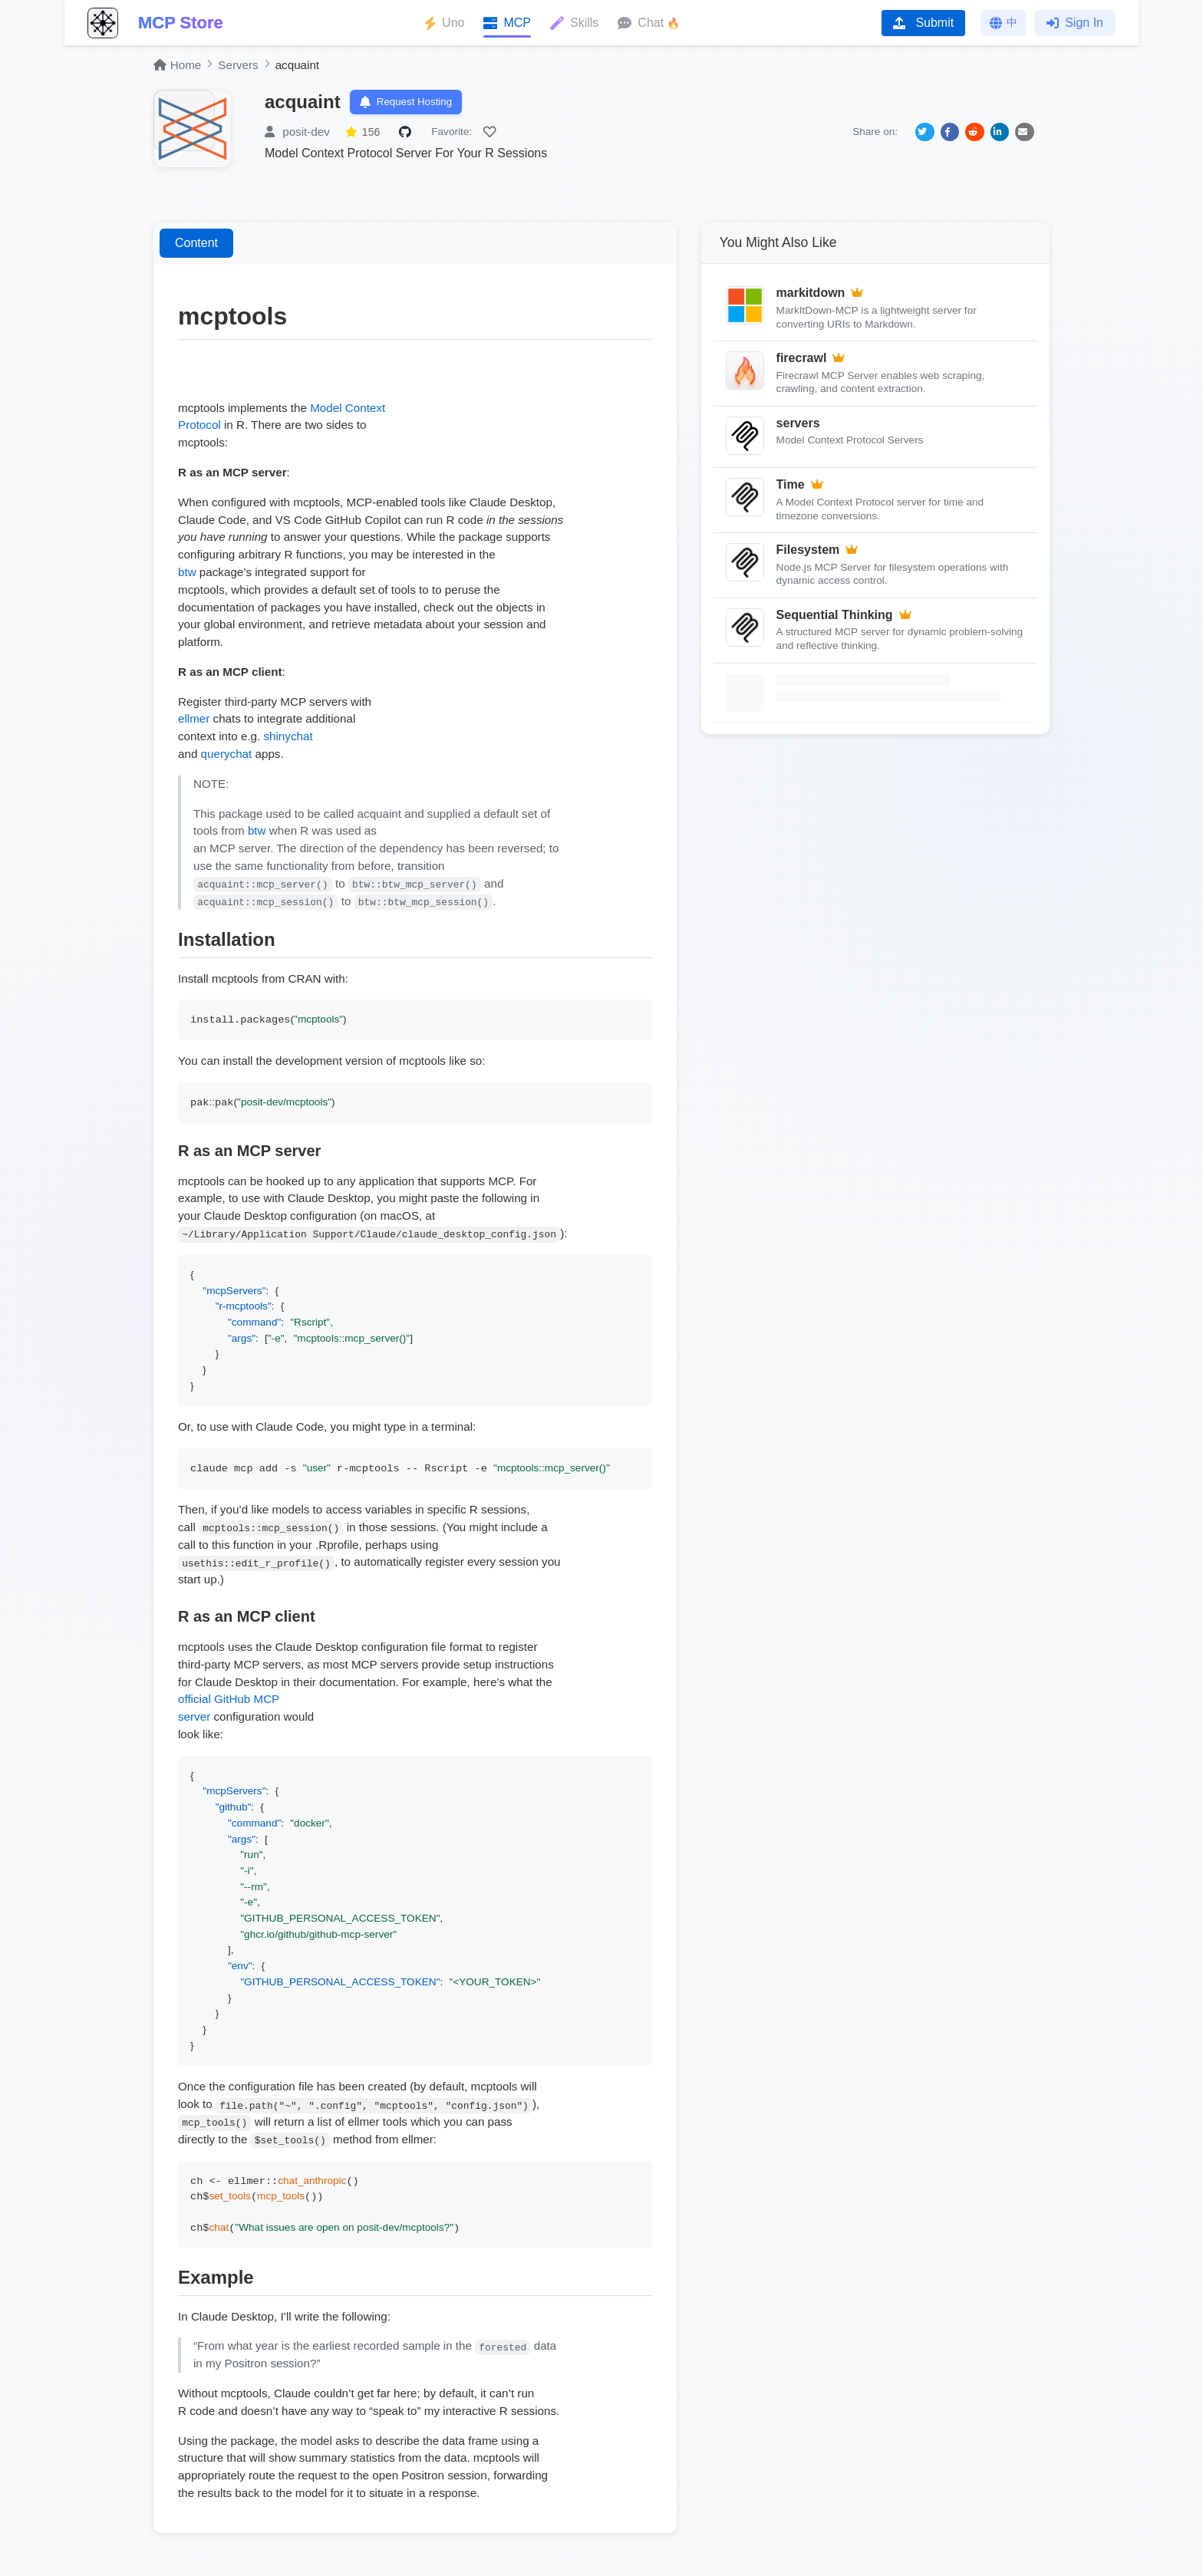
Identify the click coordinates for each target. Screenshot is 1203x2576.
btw (187, 574)
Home (177, 64)
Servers (238, 64)
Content (196, 246)
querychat (226, 756)
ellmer (193, 722)
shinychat (287, 739)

━━━━━━━━━━━━━━━━

State how many lines in the records above contain the string "target", treating uppercase and lowercase letters as different. Reply with the number alone.

1